Knowing that Dante is PSSM1 has actually made me feel free of the worry about when we will get to riding. I now know there is a physical issue for him and it makes me more understanding that our time frame will be slower until matters improve for him.
I feel more relaxed and joy when being with him – I’ve let go of our schedule and I’m spending more chill time with him without the pushing for progress. This new perspective of our partnership has really released the pressure and has made me feel so much better about spending time with him.
Of course there are still goals to work towards, but I’m letting Dante set the pace on how quickly we proceed on getting it done.
Throughout the winter we will concentrate on the same things. The good news is he is getting better at lunging all the time although still unhappy about trotting. He will do it; it’s clear he isn’t excited about it. Hopefully, a few changes to his feeding schedule will help with this.
- mounting block – until he chooses to stand quietly and willingly at the mounting block, we won’t proceed with riding. This is allowing him the choice of when we continue in this direction.

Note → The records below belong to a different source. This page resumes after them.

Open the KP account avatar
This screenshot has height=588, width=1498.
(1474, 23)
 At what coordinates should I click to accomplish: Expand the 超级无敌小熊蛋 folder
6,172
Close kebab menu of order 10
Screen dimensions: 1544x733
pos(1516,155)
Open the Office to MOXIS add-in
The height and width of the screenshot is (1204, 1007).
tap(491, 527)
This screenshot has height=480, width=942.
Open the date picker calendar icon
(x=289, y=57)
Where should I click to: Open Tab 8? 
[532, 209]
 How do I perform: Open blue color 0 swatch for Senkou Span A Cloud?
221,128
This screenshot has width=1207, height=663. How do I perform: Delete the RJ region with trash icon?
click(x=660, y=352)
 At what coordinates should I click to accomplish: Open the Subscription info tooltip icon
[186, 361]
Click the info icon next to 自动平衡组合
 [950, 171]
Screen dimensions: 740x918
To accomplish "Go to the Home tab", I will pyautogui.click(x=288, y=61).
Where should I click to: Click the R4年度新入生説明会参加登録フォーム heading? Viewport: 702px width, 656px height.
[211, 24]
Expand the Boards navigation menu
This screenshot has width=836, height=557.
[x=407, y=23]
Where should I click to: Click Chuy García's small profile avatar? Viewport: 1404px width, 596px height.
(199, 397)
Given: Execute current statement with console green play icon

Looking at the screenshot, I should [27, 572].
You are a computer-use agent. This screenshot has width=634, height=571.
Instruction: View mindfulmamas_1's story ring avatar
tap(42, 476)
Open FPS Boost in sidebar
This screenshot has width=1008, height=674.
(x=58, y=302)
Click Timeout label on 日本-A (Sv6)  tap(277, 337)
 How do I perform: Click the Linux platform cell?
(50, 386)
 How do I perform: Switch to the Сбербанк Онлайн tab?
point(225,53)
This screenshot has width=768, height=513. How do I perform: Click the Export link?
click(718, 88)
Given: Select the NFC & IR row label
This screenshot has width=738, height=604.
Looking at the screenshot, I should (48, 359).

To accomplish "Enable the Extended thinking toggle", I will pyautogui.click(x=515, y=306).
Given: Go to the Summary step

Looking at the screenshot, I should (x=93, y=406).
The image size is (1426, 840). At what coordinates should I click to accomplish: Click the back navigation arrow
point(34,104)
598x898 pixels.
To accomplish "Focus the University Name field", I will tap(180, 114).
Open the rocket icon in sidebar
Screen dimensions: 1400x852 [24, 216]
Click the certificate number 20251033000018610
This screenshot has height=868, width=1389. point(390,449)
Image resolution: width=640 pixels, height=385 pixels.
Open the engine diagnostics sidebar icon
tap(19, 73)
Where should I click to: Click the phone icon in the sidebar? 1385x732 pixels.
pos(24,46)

- the Down cue. He knows it but I’m still trying to get him to respond to the voice cue and to keep the duration. Why? Because while he’ll keep his head low at walk, he brings it up at trot on the lunge.
- in groundwork and lunging, I’m looking for a more active walk as he has a tendency to be a bit lazy on the hindquarters due to PSSM.
- focusing on better form, as I feel we are getting heavy on the forehand when stretching to long and low and not keeping the weight back.
- teaching the cue for a half halt from the ground with a little shake on the lungeline.
- teaching him to move away from a tap with a whip at the hindquarters in preparation for teaching the travers (hindquarters in).
- shoulder in has really improved but he is far better going clockwise then counter clockwise. Looking for this to become more fluid before we move on with it at trot.
- teaching the beginning of haunches in. This will be really difficult for him athletically so we will take a long time to get there.
- Once I get my new reins (which are longer) bought, I’ll be doing the above as in-hand work – with a bit. During this work I’ll be able to fine tune him stepping under his point of weight and reaching down into the bridle.
Food and Supplements:
Recently I contacted Dr. Kellon at Uckele to tweak his supplements after I got confirmation of his PSSM 1: I’ll be upping his ALCAR as that won’t cause him any harm and he seems to do better when it is a little higher, maybe 20 g (by weight).
I will also be adding in Ocean K to up the iodine he is getting with his table salt. The biggest change though is adding a joint supplement. He continues to get Vitamin E (in oil), Magnesium, and the proper mix of Copper and Zinc.
I’ll be sending off his hay, which is farmed on the property he boards, for testing to make sure I’m completely on track.